Das liegt auch an der unmittelbaren Zugänglichkeit. Wenngleich anderes gern behauptet wird, so sind die Zeichen des herannahenden Umbruchs bei Mühlhiasl eben nicht voller Rätsel und Symbolik, sondern ziemlich banal. Damit stehen sie aber – anders als eine hochkomplexe Schrift wie die Offenbarung des Johannes – nicht nur Theologen offen, sondern sind weitgehend für jedermann verständlich und einleuchtend. Dies erklärt ihren Erfolg. Dass dieser bis in die Gegenwart andauert, dürfte nicht zuletzt darin begründet sein, dass es sich eben nicht um eine Apokalypse im engeren Sinne des Wortes handelt, sondern um eine Kollaps-Erzählung.

Denn im christlichen Verständnis bedeutet die Apokalypse das Ende der Zeiten. Die Geschichte im herkömmlichen Sinne endet. An ihrem Ende steht das Strafgericht Gottes, der Jüngste Tag bricht an und die Toten werden auferstehen. Diese christliche Idee der Apokalypse, wie sie im Buch der Offenbarung niedergeschrieben ist, erscheint bei Mühlhiasl jedoch in seltsam säkularisierter Form. Vom Eingreifen des Schöpfergottes in die Weltgeschichte ist dort nicht die Rede, sofern man ihn nicht mit dem „Bänkeraramer“ gleichsetzt.
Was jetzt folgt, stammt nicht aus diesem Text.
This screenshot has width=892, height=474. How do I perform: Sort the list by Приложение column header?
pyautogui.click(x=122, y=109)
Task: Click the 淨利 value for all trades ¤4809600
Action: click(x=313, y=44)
Auch treten keine übernatürlichen Zeichen in Erscheinung, wie sie sich im Buch der Offenbarung etwa in Form der apokalyptischen Reiter zuhauf finden. Und die Welt endet nicht. Aber die Menschen werden weniger, das Leben kehrt gewissermaßen wieder zu einer Art von Ursprünglichkeit zurück, es kommt eine „schöne Zeit“ – wie es bei Mühlhiasl heißt –, eine Zeit, in der die von vielen damals wie heute als unsäglich empfundenen Zumutungen der Gegenwart verschwunden sind, in der die Welt wieder geradegerückt wird, die sich unseren Handlungsmöglichkeiten längst entzogen zu haben scheint, eine Welt, in der wieder vieles so sein wird, wie es früher einmal war, in der vermeintlich guten alten Zeit. Ist dies nicht eine Hoffnung, die viele Menschen eint?